Task item:
Say how many lines in the entries below mention "Nationals", with no other words.

(Records from a data source)
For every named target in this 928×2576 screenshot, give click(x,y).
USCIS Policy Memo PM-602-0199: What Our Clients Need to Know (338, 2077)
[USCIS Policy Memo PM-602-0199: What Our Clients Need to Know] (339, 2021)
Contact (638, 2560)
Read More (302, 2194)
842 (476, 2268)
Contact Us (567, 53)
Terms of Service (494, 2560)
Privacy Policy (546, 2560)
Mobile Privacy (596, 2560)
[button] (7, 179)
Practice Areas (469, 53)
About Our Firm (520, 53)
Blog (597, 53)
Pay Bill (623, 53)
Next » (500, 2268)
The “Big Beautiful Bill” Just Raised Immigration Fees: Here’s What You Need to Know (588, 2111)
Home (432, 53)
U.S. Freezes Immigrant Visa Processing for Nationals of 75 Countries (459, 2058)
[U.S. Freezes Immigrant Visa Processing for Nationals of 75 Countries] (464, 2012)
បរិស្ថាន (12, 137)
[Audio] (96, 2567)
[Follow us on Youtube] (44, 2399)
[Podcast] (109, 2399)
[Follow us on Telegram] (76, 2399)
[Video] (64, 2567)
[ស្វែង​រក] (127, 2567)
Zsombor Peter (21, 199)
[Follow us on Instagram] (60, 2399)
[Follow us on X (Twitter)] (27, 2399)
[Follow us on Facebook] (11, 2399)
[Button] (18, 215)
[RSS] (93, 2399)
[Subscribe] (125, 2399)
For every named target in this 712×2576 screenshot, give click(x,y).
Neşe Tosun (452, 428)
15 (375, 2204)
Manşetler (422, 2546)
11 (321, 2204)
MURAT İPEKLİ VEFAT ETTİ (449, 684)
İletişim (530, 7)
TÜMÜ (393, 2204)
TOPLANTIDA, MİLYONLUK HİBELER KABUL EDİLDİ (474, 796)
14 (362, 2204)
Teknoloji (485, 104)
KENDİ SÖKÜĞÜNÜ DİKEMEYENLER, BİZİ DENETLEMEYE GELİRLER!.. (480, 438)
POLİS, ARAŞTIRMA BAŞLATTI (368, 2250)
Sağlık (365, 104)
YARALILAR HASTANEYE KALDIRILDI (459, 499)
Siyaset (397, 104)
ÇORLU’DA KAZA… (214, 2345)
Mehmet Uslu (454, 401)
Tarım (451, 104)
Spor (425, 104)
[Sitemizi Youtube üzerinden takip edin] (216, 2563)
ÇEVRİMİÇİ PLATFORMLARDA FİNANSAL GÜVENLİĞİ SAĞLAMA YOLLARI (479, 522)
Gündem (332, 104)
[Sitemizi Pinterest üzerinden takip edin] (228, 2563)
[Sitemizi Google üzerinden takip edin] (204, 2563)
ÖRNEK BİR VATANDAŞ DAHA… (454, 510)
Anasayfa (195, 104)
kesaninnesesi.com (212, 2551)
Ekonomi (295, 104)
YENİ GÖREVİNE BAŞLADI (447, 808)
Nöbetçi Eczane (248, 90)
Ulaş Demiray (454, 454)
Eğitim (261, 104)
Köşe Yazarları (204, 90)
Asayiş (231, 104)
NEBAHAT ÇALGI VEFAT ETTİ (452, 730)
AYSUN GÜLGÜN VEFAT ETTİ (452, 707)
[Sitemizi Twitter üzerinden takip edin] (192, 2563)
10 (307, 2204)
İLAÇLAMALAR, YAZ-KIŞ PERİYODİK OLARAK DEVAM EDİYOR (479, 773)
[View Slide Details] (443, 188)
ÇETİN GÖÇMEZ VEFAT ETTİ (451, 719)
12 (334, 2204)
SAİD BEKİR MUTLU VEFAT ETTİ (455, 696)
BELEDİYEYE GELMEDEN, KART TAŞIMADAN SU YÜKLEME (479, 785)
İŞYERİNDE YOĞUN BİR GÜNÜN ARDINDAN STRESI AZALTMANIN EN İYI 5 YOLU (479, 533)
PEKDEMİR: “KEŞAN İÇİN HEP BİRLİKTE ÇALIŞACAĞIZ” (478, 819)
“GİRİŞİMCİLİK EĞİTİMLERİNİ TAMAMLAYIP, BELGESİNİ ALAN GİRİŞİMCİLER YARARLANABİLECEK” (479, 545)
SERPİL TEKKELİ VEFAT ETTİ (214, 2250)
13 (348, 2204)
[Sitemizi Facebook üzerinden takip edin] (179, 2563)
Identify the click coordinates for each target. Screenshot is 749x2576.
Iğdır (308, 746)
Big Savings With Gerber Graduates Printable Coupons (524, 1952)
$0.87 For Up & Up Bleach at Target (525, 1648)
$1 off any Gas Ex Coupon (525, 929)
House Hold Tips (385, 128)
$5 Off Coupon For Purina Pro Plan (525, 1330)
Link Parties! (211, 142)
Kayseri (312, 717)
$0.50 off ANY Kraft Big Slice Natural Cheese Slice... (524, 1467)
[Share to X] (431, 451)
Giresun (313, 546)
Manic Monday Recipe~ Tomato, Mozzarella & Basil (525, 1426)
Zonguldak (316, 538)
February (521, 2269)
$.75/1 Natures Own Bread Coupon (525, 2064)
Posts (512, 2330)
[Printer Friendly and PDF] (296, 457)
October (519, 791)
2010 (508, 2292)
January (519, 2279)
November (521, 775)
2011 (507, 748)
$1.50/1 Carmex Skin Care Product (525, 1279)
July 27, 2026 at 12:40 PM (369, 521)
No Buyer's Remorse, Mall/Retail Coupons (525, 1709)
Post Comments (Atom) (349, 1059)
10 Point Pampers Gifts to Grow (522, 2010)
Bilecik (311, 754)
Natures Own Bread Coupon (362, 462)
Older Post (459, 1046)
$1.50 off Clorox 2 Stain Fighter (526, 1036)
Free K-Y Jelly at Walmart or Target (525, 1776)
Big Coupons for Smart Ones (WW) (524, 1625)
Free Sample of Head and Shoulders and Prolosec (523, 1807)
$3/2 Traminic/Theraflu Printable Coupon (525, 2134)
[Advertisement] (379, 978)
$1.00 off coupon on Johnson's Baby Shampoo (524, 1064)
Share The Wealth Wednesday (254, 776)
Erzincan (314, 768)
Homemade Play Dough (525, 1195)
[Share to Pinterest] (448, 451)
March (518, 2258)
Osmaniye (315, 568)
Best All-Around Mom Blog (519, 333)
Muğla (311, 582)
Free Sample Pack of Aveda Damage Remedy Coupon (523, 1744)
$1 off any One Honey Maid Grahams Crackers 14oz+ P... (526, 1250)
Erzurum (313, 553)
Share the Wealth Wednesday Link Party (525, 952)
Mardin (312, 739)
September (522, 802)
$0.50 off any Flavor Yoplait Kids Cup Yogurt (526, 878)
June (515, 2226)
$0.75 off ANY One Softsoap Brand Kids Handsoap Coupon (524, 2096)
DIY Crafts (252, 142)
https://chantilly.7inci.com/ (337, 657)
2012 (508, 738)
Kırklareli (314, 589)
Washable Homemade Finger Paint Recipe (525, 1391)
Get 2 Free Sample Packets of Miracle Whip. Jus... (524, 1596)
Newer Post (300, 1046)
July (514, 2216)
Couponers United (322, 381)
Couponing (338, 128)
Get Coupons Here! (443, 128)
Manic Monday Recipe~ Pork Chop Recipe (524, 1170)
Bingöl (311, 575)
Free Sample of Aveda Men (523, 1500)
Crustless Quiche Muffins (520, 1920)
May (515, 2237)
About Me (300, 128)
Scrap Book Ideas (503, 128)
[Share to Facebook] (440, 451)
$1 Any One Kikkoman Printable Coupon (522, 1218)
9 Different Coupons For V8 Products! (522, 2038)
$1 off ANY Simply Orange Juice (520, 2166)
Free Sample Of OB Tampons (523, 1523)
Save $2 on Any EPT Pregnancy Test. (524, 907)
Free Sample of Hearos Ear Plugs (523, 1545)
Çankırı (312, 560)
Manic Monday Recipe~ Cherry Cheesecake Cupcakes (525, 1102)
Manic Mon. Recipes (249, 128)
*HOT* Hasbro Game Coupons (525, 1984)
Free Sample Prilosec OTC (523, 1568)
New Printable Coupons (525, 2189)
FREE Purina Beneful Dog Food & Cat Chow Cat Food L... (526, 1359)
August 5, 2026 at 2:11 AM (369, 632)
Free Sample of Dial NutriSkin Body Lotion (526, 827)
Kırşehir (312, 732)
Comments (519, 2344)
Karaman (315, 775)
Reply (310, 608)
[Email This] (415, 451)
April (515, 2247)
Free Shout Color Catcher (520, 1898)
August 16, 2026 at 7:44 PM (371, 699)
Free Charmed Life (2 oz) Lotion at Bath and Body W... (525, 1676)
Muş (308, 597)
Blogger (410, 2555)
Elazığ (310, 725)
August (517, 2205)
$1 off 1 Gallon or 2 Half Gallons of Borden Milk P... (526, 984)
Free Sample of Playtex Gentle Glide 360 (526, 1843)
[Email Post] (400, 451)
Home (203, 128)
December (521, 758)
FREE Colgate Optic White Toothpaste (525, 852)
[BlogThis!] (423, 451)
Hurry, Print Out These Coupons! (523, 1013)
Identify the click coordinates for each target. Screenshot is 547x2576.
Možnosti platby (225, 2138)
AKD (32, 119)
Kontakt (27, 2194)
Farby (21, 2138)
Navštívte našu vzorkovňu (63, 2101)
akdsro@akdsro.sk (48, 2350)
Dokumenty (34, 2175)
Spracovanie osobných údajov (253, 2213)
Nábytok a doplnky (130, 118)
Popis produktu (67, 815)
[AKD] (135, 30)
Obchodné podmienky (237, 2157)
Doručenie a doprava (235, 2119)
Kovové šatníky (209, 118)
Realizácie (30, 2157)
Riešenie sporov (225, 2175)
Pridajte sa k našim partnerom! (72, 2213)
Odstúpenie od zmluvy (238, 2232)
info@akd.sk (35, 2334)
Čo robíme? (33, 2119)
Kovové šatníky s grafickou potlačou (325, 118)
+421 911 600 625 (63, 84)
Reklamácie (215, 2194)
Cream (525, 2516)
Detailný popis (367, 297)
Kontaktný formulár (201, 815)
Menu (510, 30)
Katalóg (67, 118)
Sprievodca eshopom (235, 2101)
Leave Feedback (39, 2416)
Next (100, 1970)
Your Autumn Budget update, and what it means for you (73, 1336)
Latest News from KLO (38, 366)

Task result:
2